§ DOCUMENT TEXT:
=== Section Start ===
Certainly many fine jazz musicians have incorporated transcription into there learning, and all jazz musicians at least listen to jazz, but there are some fine players who have never transcribed a lick. No one has ever actually done a head to head test of methods.

----------


## JonZ

I meant "their" playing.

----------


## SincereCorgi

"Jazz" encompasses many kinds of jazz music, many of which are incompatible with each other. I would suggest picking one you really like, such as '30s swing or bossa nova or hard-bop, and really dig into what makes it unique, i.e. its particular vocabulary of typical rhythms and chord voicings and phrasing and cliches and licks and tunes. Once you have a solid grounding on one little patch of area, you can start expanding outward.

----------


## Pete Martin

> "Jazz" encompasses many kinds of jazz music, many of which are incompatible with each other. I would suggest picking one you really like, such as '30s swing or bossa nova or hard-bop, and really dig into what makes it unique, i.e. its particular vocabulary of typical rhythms and chord voicings and phrasing and cliches and licks and tunes. Once you have a solid grounding on one little patch of area, you can start expanding outward.


Excellent post!

If I may dare to suggest going even farther.  Pick one player in one style and learn as much from them as you can.  I can tell you from personal experience, this has HUGE benefits of learning the language of the style you are studying.

----------


## DavidKOS

> www.Jazz-Mandolin.com
> Videos: Bluegrass, Jazz, improvisation, ergonomics for mandolin and fiddle
> 12 Free Instructional .pdf books


I can recommend Pete's stuff - I looked at it and if you want to learn mainstream bop "modern jazz", his website has some great materials for the mandolin jazz student.

----------


## Mandolincelli

I'm surprised nobody mentioned Ted Eschliman's _Getting Into Jazz Mandolin_ and Don Stiernberg's _Jazz Appetizers_, both published by Mel Bay. Also check out jazzmando.com.

----------


## Ryk Loske

> I'm surprised nobody mentioned Ted Eschliman's _Getting Into Jazz Mandolin_ and Don Stiernberg's _Jazz Appetizers_, both published by Mel Bay. Also check out jazzmando.com.


That makes two of us!!  All the other suggestions are excellent ..... but One and Two are in Mandolincelli's post.

Ryk

----------


## Joel Glassman

Pete has a video teaching bebop on Youtube--an excellent lesson:
https://www.youtube.com/watch?v=Ivu-iznLWk0

Here are a bunch of jazz guitar instruction links--guitar lessons are maybe best adaptable for learning mando jazz.
http://www.psych.nmsu.edu/~jkroger/lab/jazz/guitar.html

One suggestion for studying jazz.
Keep reading a variety of materials, even if some of it can't be understood. 
Not so easy to do on a conceptual level. Eventually things become clearer.

----------


## Joel Glassman

> Excellent post!
=== Section End ===
§ SUPPLIED INFORMATION:
=== Section Start ===
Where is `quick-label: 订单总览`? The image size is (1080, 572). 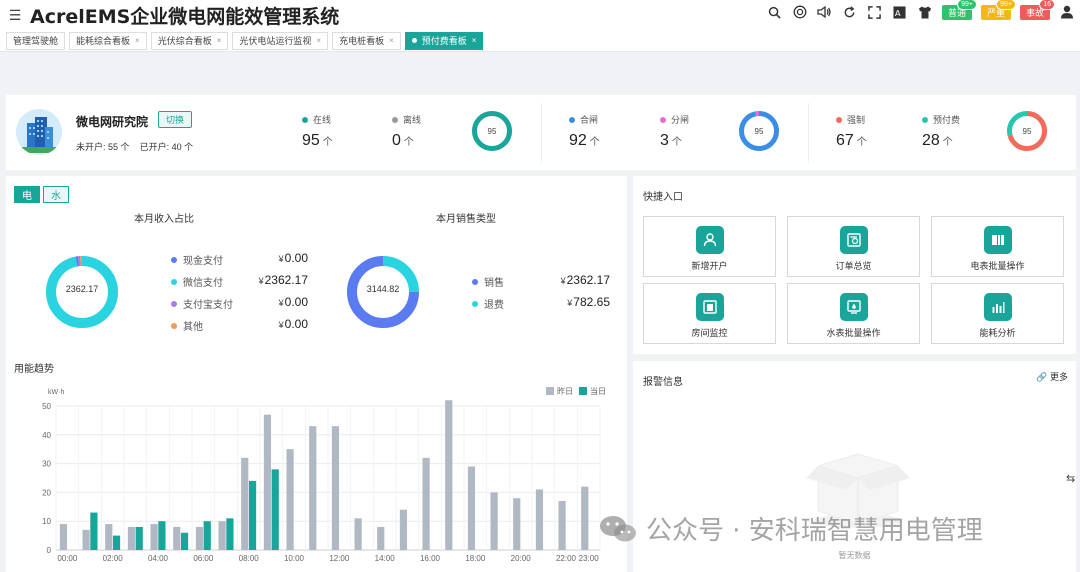
quick-label: 订单总览 is located at coordinates (854, 266).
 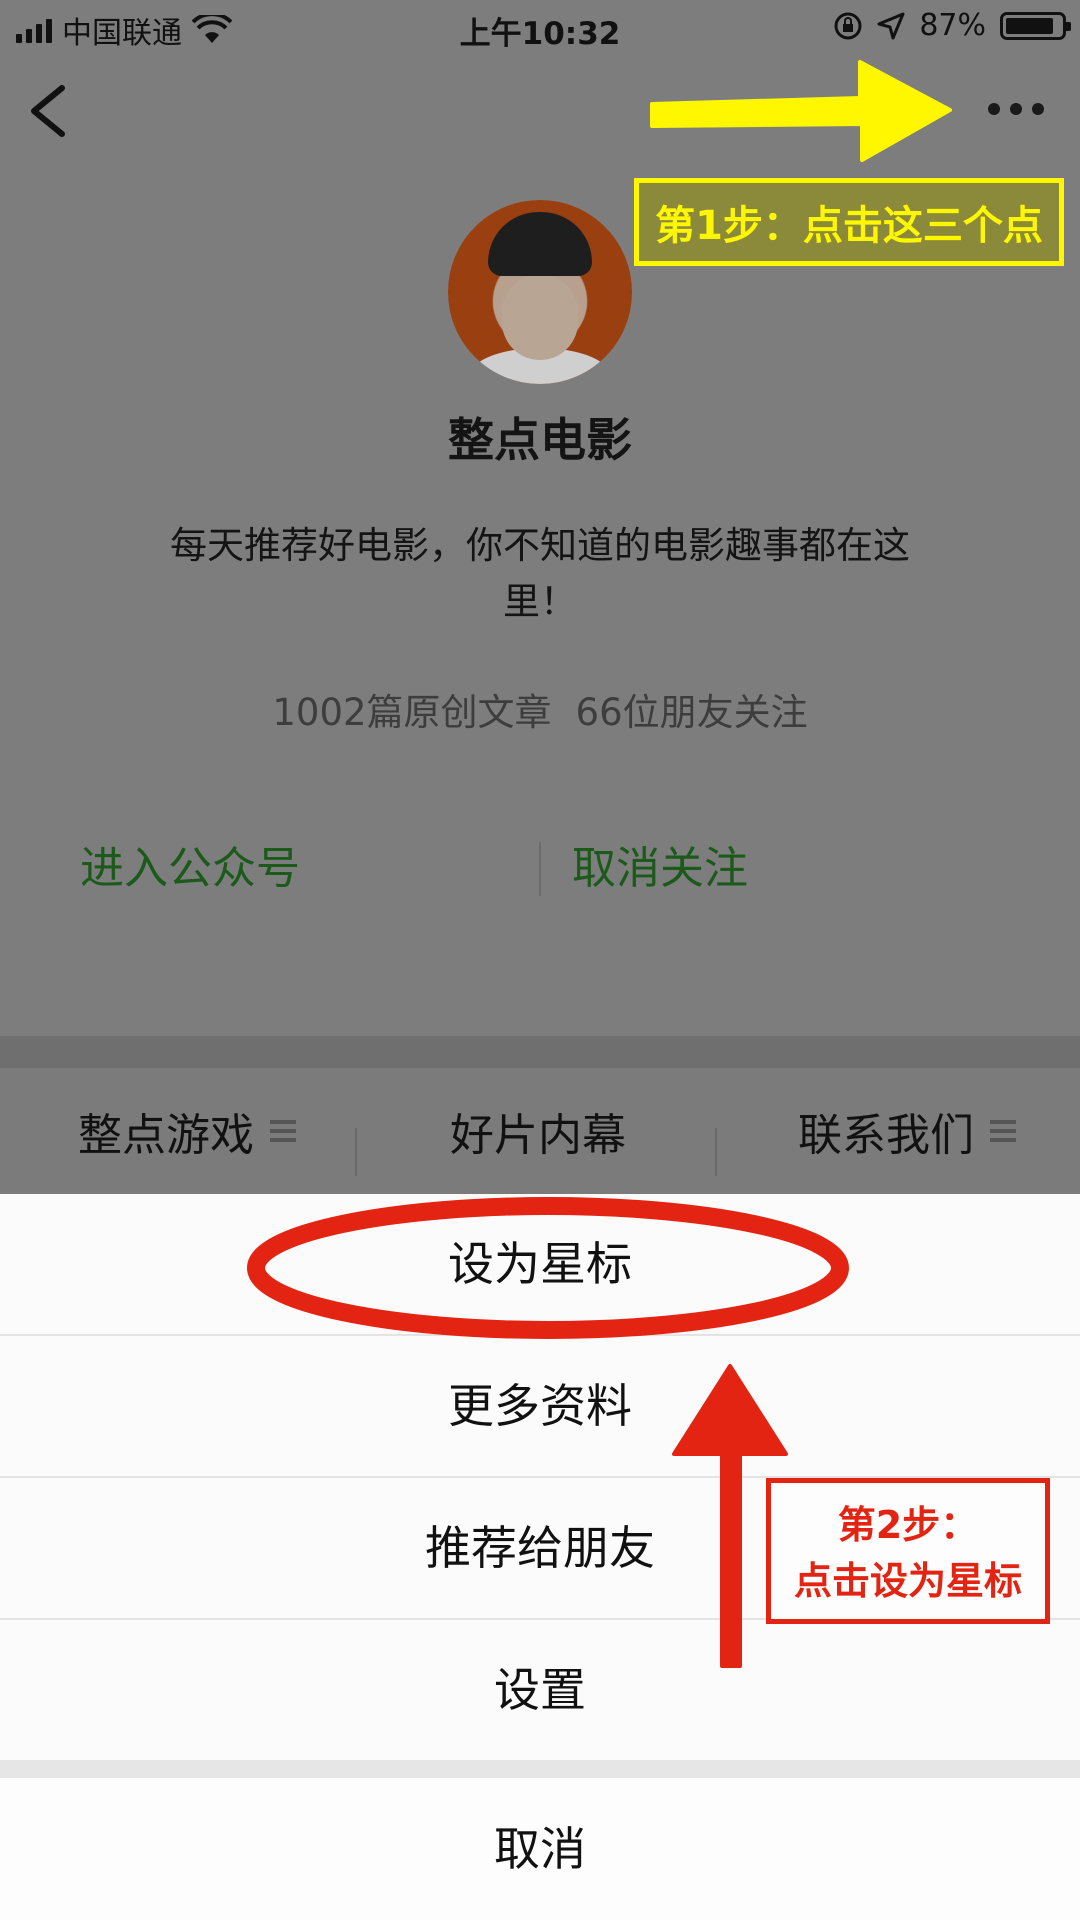 I want to click on step2-label: 第2步： 点击设为星标, so click(x=908, y=1553).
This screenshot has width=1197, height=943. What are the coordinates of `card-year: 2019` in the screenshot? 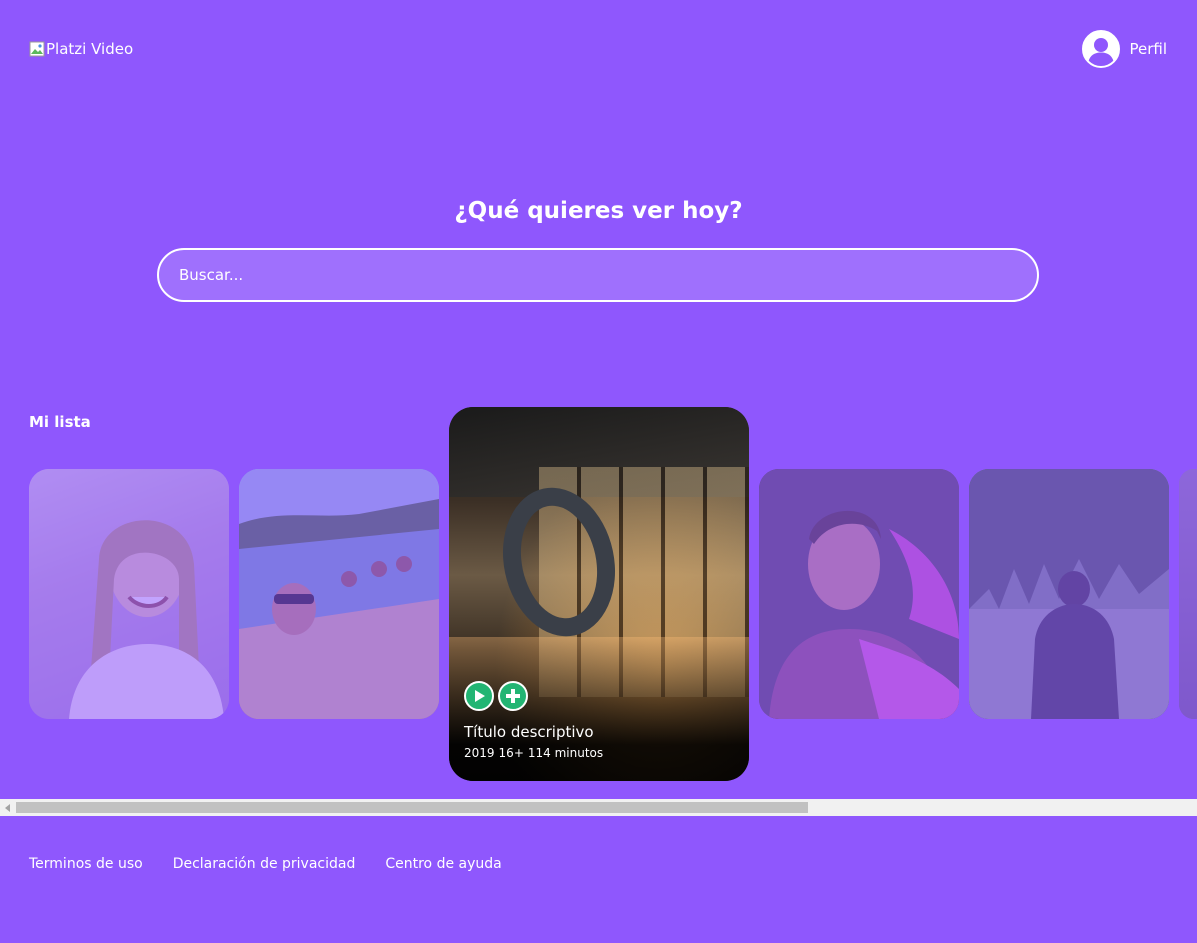 It's located at (480, 753).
=== Section End ===
Write the next part of the forum thread about learning jazz mandolin, starting right after its last line.

> 
> If I may dare to suggest going even farther.  Pick one player in one style and learn as much from them as you can.  I can tell you from personal experience, this has HUGE benefits of learning the language of the style you are studying.


Yes, and learn to play the blues and all its jazz variations really well. It is the root of most Jazz styles. Jazz musicians may not know the same tunes, but they can all jam on the blues. Pay careful attention to Tiny Moore's hero Charlie Christian. He is the basis of most mainstream jazz guitar music. Learn to scat-sing your favorite solos along with the recordings. Most Jazz players can do this. [Its an automatic part of any wind instrument jazz.] Look for "less complex" players in your style. People who use the space between the notes. For example "soul jazz" players. Check out the sax, guitarist & organ player on this video. Simple, but its definitely Jazz.
https://www.youtube.com/watch?v=SeoYdbJwMZc
Learn to play rhythm with just the 3rd and 7th of each chord. It makes the patterns of chord movement really clear. Jam as much as possible with your nearest jazz guitarist...

----------

DavidKOS

----------


## DavidKOS

> Yes, and learn to play the *blues and all its jazz variations* really well. It is the root of most Jazz styles.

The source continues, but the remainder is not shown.